ECLI:NL:TGZCTG:2017:180 Centraal Tuchtcollege voor de Gezondheidszorg Den Haag C2016.457
ECLI: | ECLI:NL:TGZCTG:2017:180 |
---|---|
Datum uitspraak: | 22-06-2017 |
Datum publicatie: | 22-06-2017 |
Zaaknummer(s): | C2016.457 |
Onderwerp: | Onjuiste verklaring of rapport |
Beslissingen: | |
Inhoudsindicatie: | Klacht tegen neuroloog. Klager is in 2009 en 2010 bij verkeersongevallen betrokken geweest. Klager stelt als gevolg daarvan lichamelijke en psychische klachten te hebben opgelopen. In het kader van een wettelijke aansprakelijkheidsprocedure heeft de rechtbank (onder meer) verweerder (neuroloog) tot deskundige benoemd. Verweerder heeft een neurologisch rapport opgesteld en dit op 23 september 2015 met zijn declaratie aan de rechtbank toegezonden. De kosten van het onderzoek zijn voor rekening van de verzekeraar gekomen. Klager verwijt verweerder dat deze in zijn rapportage van 23 september 2015 ten onrechte tot de conclusie komt dat hij geen blijvende neurologische verschijnselen als gevolg van het ongeval kan vaststellen. Voorts trekt klager de onafhankelijkheid van verweerder in twijfel, gelet op de hoogte van de factuur die hij heeft verzonden voor het opstellen van de rapportage. RTG Eindhoven wijst de klacht af als kennelijk ongegrond. Het CTG verwerpt het beroep. |
C E N T R A A L T U C H T C O L L E G E
voor de Gezondheidszorg
Beslissing in de zaak onder nummer C2016.457 van:
A., wonende te B., appellant,
tegen
C., neuroloog, werkzaam te D., verweerder in beroep,
gemachtigde: mr. F. van Woerden-Poppe.

• **OEFENGEGEVENS**
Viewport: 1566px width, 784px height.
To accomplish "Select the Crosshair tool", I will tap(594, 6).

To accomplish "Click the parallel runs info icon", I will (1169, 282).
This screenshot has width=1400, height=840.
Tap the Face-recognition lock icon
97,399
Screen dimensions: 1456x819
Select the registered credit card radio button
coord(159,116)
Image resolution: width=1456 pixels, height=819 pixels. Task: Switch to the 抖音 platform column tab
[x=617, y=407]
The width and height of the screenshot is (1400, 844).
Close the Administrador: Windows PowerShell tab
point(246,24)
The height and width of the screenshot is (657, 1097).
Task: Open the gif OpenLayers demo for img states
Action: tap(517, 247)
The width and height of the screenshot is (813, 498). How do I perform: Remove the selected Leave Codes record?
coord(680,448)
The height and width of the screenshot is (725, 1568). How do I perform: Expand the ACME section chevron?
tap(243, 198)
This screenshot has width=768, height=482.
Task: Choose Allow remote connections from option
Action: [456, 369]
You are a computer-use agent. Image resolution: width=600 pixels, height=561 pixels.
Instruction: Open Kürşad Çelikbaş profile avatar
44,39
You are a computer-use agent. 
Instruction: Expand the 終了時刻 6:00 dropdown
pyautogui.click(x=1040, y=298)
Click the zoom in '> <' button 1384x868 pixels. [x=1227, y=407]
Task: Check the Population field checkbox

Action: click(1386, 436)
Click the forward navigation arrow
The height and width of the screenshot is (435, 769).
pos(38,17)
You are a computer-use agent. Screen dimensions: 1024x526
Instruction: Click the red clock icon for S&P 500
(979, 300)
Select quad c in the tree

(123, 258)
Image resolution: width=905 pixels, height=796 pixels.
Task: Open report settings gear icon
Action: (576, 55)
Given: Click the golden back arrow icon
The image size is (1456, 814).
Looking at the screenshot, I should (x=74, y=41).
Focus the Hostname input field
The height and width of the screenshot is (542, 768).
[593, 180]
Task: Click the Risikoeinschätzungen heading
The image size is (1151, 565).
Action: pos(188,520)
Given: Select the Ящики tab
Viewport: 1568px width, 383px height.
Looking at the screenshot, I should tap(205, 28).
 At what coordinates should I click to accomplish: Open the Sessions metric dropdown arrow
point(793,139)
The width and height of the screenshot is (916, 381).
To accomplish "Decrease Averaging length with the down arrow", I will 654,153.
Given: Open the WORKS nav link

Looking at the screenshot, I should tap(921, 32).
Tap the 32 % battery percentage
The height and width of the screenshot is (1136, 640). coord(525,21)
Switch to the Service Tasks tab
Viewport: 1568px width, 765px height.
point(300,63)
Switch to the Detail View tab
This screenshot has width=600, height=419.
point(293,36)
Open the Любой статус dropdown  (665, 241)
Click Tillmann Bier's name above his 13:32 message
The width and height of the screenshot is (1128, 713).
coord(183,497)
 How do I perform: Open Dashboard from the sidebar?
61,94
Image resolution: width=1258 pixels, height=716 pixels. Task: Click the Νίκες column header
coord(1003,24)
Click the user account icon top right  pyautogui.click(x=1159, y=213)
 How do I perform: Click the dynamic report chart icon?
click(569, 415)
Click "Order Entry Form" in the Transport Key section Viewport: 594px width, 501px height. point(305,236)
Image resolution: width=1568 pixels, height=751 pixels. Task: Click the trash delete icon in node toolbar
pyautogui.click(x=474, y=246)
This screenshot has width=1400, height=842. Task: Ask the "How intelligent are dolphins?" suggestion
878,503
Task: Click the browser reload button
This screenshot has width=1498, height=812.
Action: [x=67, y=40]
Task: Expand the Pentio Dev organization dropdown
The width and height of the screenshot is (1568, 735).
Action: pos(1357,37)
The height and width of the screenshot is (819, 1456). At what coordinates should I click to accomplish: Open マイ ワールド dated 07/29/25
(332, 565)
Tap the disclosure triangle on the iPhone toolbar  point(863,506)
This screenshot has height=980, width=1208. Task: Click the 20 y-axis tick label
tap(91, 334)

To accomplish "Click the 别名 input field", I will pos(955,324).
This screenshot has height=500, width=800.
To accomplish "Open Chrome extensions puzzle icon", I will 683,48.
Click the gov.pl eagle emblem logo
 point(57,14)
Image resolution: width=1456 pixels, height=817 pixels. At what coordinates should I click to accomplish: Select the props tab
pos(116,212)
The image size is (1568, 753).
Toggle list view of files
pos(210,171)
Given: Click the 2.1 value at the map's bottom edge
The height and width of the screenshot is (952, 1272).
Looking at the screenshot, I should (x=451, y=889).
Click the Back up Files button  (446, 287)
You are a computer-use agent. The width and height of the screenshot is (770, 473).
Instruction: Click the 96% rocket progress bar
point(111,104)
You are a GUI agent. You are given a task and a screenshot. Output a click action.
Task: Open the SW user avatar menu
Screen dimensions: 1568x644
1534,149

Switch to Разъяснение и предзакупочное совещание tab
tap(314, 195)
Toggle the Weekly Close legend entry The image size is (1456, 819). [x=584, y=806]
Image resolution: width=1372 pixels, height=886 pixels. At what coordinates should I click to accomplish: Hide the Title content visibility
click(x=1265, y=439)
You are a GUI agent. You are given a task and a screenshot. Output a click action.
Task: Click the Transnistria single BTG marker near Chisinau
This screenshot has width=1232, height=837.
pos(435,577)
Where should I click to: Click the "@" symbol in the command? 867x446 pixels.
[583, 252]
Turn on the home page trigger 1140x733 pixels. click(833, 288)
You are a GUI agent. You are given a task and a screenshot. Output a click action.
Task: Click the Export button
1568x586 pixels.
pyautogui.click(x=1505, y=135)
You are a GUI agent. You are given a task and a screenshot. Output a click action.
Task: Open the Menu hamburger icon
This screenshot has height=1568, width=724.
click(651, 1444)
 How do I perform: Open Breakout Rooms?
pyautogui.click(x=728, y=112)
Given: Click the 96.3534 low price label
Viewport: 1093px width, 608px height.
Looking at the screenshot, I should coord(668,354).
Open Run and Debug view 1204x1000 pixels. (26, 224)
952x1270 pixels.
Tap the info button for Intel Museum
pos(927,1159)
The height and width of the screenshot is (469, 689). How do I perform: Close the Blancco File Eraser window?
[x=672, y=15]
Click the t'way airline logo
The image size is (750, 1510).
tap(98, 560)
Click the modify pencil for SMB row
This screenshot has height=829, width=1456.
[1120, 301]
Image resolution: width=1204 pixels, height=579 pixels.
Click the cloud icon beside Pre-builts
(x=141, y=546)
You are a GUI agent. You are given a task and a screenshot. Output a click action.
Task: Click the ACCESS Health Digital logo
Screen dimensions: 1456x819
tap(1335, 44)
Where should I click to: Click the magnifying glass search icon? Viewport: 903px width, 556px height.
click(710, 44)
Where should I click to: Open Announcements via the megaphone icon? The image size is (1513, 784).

• **OPGAVE 1**
Verzamel alle regels uit de records waarin het woord "report" voorkomt.
• **OPGAVE 2**
Schrijf een vervolg op de tuchtuitspraak dat aansluit op de laatste regel.
De tuchtuitspraak en de records hebben niets met elkaar te maken.

• **SCHRIFTELIJK ANTWOORD 1**
Task: Open report settings gear icon
 How do I perform: Click the dynamic report chart icon?

• **SCHRIFTELIJK ANTWOORD 2**
1. Verloop van de procedure
A. - hierna te noemen klager - heeft op 29 december 2015 bij het Regionaal Tuchtcollege te Eindhoven tegen C. - hierna te noemen de arts - een klacht ingediend. Bij beslissing van 31 oktober 2016, onder nummer 15207, heeft dat College de klacht afgewezen als kennelijk ongegrond.
Klager is van die beslissing tijdig in beroep gekomen. De arts heeft een verweerschrift in beroep ingediend. Klager heeft daarna nog stukken in het geding gebracht bij
e-mails van 14 en 25 april 2017.
De zaak is in beroep behandeld ter openbare terechtzitting van het Centraal College van donderdag 11 mei 2017, waar zijn verschenen klager en de arts, bijgestaan door mr. F. van Woerden-Poppe.
2. Beslissing in eerste aanleg
Het Regionaal Tuchtcollege heeft aan zijn beslissing de volgende overwegingen ten grondslag gelegd.
“2. De feiten
Het gaat in deze zaak om het volgende.
Klager is in 2009 en 2010 bij verkeersongevallen betrokken geweest. Klager stelt als gevolg daarvan lichamelijke en psychische klachten te hebben opgelopen. De regelend verzekeraar heeft op 5 september 2014 een verzoekschrift ingediend bij de rechtbank Den Haag tot het gelasten van een voorlopig deskundigenbericht. Bij beschikking van 10 maart 2015 heeft de rechtbank (onder meer) verweerder benoemd tot deskundige en bepaald dat de verzekeraar het voorschot op de kosten van de deskundige dient te voldoen. Verweerder heeft de rechtbank tijdens zijn werkzaamheden om verhoging van het voorschot verzocht. Verweerder heeft op
23 september 2015 zijn rapport alsmede zijn declaratie aan de rechtbank toegezonden. De kosten van het onderzoek zijn voor rekening van de verzekeraar gekomen.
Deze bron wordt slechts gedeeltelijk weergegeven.